▶ DOCUMENT:
Government Contracting and Public Records/Sunshine Laws
Generally, government agencies, such as the state of Florida, counties, and municipalities, must administer a public solicitation process before awarding contracts for goods and services. Projects are usually publicly advertised, and offers are procured through vehicles such as invitations for bid, requests for proposals, requests for quotations, and invitations to negotiate. Under the amendments discussed in this article, these are now known as “competitive solicitations.”7 The competitive solicitations are then reviewed by vendors who may respond by providing the information requested. The government agency, often through a selection or evaluation committee, then compares the responses against the evaluation criteria and ranks the bidders or proposers. Thereafter, the agency will generally issue a notice of intended award.

Once the intended award is posted, bidders or proposers who were not top-ranked may seek to protest the agency’s intended decision. The protest may be based on a number of grounds. For example, there may be mistakes or inconsistencies by the awarding agency, missing information, or other issues relating to responsiveness and responsibility in the winning bid or proposal.8 Generally, the protestor must show that the proposed agency action in selecting the top-ranked vendor was “clearly erroneous, contrary to competition, arbitrary, or capricious.”9

During the solicitation process (before the ranking), an agency may conduct a formal “opening” of the responses received. This means that the agency will physically open the sealed bids after the submittal deadline. It is typical for agencies to provide notice of the “opening,” so that other bidders and the public may attend. The agency may announce what bids or proposals have been received, and perhaps discuss the characteristics of each, such as price. In addition to evaluating the written submissions, agencies may require bidders or proposers to make oral presentations to a selection committee. During the presentations, bidders or proposers may provide materials to the committee and may respond to questions posed by the committee members. These committees may also meet to discuss contract negotiation and strategy.

Before passage of the amendments, meetings of an agency’s committee or team charged with conducting oral presentations and negotiating contract terms were required to be open to the public, including to competing bidders or proposers.10 If these meetings were closed to the public, and an award was made, that award could be void.11

Further, before the amendments, F.S. Ch. 119, the Public Records Act, mandated that bids and proposals were open to public inspection and copying at the time of a notice of a decision or intended decision, or within 10 days after the bid or proposal was opened by the procuring agency, whichever was earlier.

The 2011 Amendments
First, Florida’s constitution guarantees the public’s right to have access to government records and meetings. Article I, §24 states:

Every person has the right to inspect or copy any public record made or received in connection with the official business of any public body, officer, or employee of the state, or persons acting on their behalf, except with respect to records exempted pursuant to this section or specifically made confidential by this [c]onstitution.12

All meetings of any collegial public body of the executive branch of state government or of any collegial public body of a county, municipality, school district, or special district, at which official acts are to be taken or at which public business of such body is to be transacted or discussed, shall be open and noticed to the public….13

The constitution also allows the legislature to exempt certain records and meetings, or expand those exemptions.14 To accomplish this, both the House and the Senate must pass the exemptions with no less than a two-thirds vote, and the law must “state with specificity the public necessity justifying the exemption and shall be no broader than necessary to accomplish the stated purpose of the law.”

▶ DATA FOR THIS TASK:
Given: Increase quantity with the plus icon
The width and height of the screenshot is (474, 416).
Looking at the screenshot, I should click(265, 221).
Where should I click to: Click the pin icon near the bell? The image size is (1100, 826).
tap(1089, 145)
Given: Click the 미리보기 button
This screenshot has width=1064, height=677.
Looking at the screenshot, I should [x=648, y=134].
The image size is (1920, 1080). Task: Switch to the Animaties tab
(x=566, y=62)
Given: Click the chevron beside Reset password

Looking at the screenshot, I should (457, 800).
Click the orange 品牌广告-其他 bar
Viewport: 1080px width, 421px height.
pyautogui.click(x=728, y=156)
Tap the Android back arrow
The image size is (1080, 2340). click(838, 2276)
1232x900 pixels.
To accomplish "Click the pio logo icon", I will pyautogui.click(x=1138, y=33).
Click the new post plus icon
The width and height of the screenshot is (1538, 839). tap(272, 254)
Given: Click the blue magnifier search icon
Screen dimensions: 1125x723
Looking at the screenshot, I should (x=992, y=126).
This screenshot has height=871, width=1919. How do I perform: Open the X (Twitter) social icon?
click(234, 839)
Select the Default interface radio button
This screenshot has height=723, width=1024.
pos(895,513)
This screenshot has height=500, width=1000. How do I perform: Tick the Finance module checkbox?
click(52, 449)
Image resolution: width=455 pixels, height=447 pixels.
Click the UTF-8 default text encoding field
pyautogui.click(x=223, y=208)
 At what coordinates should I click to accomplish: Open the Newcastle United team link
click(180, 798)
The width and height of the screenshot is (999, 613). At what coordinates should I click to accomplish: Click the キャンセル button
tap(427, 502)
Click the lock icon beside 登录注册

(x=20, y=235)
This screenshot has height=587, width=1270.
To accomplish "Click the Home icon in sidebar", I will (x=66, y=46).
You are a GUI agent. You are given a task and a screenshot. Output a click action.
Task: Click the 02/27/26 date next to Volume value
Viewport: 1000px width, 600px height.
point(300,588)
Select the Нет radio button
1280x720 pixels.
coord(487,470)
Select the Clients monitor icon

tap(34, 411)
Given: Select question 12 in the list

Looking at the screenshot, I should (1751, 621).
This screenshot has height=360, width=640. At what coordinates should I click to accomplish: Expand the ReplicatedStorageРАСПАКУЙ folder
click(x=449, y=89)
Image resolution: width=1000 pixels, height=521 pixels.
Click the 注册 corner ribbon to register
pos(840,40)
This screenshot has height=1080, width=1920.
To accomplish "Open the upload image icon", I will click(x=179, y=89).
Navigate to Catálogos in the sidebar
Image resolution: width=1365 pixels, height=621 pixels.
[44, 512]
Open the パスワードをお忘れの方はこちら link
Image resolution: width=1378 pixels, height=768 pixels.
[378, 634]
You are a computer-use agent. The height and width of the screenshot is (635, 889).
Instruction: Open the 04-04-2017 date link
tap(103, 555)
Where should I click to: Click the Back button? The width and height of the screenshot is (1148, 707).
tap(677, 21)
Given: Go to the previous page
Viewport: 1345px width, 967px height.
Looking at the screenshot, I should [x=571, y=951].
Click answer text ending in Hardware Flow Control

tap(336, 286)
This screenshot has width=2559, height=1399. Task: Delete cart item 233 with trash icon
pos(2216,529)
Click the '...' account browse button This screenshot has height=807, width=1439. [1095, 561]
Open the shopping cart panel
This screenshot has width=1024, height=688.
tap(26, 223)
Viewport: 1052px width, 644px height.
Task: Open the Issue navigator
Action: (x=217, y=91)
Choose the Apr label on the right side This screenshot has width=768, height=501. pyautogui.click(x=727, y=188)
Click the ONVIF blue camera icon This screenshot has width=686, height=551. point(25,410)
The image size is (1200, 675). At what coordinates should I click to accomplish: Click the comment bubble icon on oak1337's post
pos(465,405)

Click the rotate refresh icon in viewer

▶ GOALS:
1) Which vehicles for procuring offers does the article on government contracting name?
2) Copy out the stretch of the records from the line containing "Given: Click the 미리보기 button" through the line containing "(x=566, y=62)".

▶ RESPONSE LIST:
1)
- Invitations for bid
- Requests for proposals
- Requests for quotations
- Invitations to negotiate

2)
Given: Click the 미리보기 button
This screenshot has width=1064, height=677.
Looking at the screenshot, I should [x=648, y=134].
The image size is (1920, 1080). Task: Switch to the Animaties tab
(x=566, y=62)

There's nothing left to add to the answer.